Putting XML Web Services to Work
The ability to quickly develop and manage XML Web services promises to be one of the most important drivers in determining the success of IT and business operations in the decade ahead. Here are some of the ways that you can use XML Web services.
Enterprise Application Integration
IT departments now shoulder an increasingly important role for building and sustaining a business. To maintain a competitive edge, companies must ensure that their information technology infrastructure drives business success at the lowest cost possible—and with manageable risks.By enabling you to take advantage of your existing IT investments, .NET supports interoperation with leading applications, and does so through widely accepted standards. Not only does .NET provide the fast way to build and deploy XML Web services, but your company can use .NET technologies to initially develop services that can be re-used for other projects or customers. This enables you to manage familiar solutions instead of implementing expensive new projects that require extensive custom coding.
Using .NET, corporate IT departments can share in the ability to create new and innovative revenue streams. By exposing key business processes in a Web-accessible, .NET-integrated form, an enterprise can create a number of new opportunities to market existing products and knowledge.
You can use XML Web services to connect applications within an enterprise with speed, flexibility, and robustness. Through XML Web services and applications such as Microsoft BizTalk® Server, enterprise data in applications can be unlocked and made available to the people who need it by new applications and existing analysis tools (such as Microsoft Excel.)

Figure 2. Connecting applications with XML Web services.

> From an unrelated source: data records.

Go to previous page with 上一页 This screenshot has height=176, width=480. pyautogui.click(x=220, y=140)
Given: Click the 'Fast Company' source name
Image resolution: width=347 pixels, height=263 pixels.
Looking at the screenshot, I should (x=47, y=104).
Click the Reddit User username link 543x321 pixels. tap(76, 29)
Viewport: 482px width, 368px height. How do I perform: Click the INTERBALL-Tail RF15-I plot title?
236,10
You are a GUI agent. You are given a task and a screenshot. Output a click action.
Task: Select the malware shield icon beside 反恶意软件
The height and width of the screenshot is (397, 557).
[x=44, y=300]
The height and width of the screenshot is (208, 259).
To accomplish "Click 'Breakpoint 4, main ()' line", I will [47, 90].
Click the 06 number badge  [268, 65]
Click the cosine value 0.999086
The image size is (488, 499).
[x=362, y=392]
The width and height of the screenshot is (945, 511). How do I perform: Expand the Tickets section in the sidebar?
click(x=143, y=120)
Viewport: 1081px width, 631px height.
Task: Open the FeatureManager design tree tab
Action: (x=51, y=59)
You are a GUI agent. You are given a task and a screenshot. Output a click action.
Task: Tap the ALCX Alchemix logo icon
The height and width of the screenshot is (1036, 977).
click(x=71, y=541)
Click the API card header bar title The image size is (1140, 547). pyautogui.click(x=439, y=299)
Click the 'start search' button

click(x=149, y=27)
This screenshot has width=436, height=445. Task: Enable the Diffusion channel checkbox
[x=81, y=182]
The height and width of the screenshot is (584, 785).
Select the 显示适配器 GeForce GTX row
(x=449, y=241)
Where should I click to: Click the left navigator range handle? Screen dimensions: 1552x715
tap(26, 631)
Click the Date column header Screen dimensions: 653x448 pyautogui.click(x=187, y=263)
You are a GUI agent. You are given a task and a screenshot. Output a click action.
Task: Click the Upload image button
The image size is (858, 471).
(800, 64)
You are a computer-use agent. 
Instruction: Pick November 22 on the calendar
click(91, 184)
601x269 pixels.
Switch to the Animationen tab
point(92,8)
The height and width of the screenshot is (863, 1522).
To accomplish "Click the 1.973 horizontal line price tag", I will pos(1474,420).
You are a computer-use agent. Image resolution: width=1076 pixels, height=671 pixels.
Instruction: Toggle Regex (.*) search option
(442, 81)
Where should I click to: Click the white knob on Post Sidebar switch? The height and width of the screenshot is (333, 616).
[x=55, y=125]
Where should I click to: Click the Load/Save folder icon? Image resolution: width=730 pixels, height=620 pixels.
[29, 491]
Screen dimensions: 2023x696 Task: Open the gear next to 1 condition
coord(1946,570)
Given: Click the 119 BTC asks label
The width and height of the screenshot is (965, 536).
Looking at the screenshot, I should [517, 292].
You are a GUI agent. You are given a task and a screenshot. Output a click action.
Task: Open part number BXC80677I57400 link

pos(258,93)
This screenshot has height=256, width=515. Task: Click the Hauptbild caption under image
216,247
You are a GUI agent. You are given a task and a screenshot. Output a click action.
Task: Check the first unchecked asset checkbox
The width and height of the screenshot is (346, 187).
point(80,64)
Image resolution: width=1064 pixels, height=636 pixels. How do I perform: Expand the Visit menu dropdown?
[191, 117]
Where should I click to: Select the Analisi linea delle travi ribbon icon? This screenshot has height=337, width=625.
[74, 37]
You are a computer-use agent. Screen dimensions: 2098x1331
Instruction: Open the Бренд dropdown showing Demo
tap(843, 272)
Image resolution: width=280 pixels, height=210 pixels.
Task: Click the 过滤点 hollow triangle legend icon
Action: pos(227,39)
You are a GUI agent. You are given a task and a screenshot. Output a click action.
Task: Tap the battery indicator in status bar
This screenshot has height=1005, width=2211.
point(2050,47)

Business-to-Business Services
XML Web services represent the evolution of the Web site. By taking the modular aspects of modern software applications and enabling them to communicate through standard Internet protocols (such as SOAP and UDDI), XML Web services offer a direct means by which business processes can lower costs and interact with fewer intermediaries. Applications that are hosted internally, hosted on remote systems, or even those that belong to partner businesses can be interwoven, empowering businesses to create specialized solutions that meet unique, urgent, or lucrative business needs and opportunities—quickly and economically.Instead of the time and expense associated with creating custom, one-off solutions to link disparate systems, you can use XML Web services to connect applications within an enterprise or between separate organizations. For example, a company could create an XML Web service to interface with an existing accounts receivable application that enables it to transfer data via HTTP to an XML Web service tied to a business partner ’s accounts payable application—eliminating numerous processes, saving time and money. Each XML Web service can be easily modified to quickly enable other business partners to integrate with each system as well as freeing data for other uses internally.
Figure 3. Using XML Web services for business-to-business applications.
Business-to-Consumer Services
Businesses that expose key operational processes as XML Web services and Web applications can expand the ways in which they interact with their customers, while creating more personal and intelligent user experiences. Increased availability and centralized access to multiple products and services also enhance the customer experience.Moving beyond presenting static Web pages to a browser, XML Web services simplify the creation of intuitive, personal experiences combining functionality and data from a number of sources into one smart client application. This makes possible application scenarios with extensive integration of services. For example, a user can quickly plan going to a restaurant and a movie theater by using a calendar application that programmatically accesses a series of XML Web services for reservations and show times. Some of these services may consume other XML Web services, such as a movie schedule service that integrates with a map service to provide directions to a particular theater.

Figure 4. Using XML Web services for business-to-consumer applications.
Mobile Support Services
Using Microsoft ASP.NET and the Mobile Web Controls that are part of the Microsoft Mobile Internet Toolkit, you can quickly create Web applications that consume XML Web services and intelligently adapt the presentation to be optimized for mobile devices such as cell phones, pagers, and PDAs. Smart client applications that directly consume XML Web services can easily be created for devices like the Pocket PC using the .NET Compact Framework, the subset of the .NET Framework optimized for mobile devices.
Figure 5. Creating Web services for mobile communications.
Distributed and Peer-to-Peer Services
XML Web services let you craft applications that directly connect two or more client peers, cutting out the middleman. Through the use of XML Web services, two client applications can both expose and consume information, largely eliminating the need for a central server and cutting down on network and processing bottlenecks. Whether contacting a known peer or initially discovering one through a rendezvous service and then switching to interact directly, peer-to-peer applications expand the possible device and application interactions while largely eliminating server dependencies. In this way a new generation of highly collaborative solutions can take form. For example, two users who each wish to play a game against an opponent can locate each other through a rendezvous service, then directly connect to battle it out.
Figure 6. Using XML Web services for peer-to-peer applications.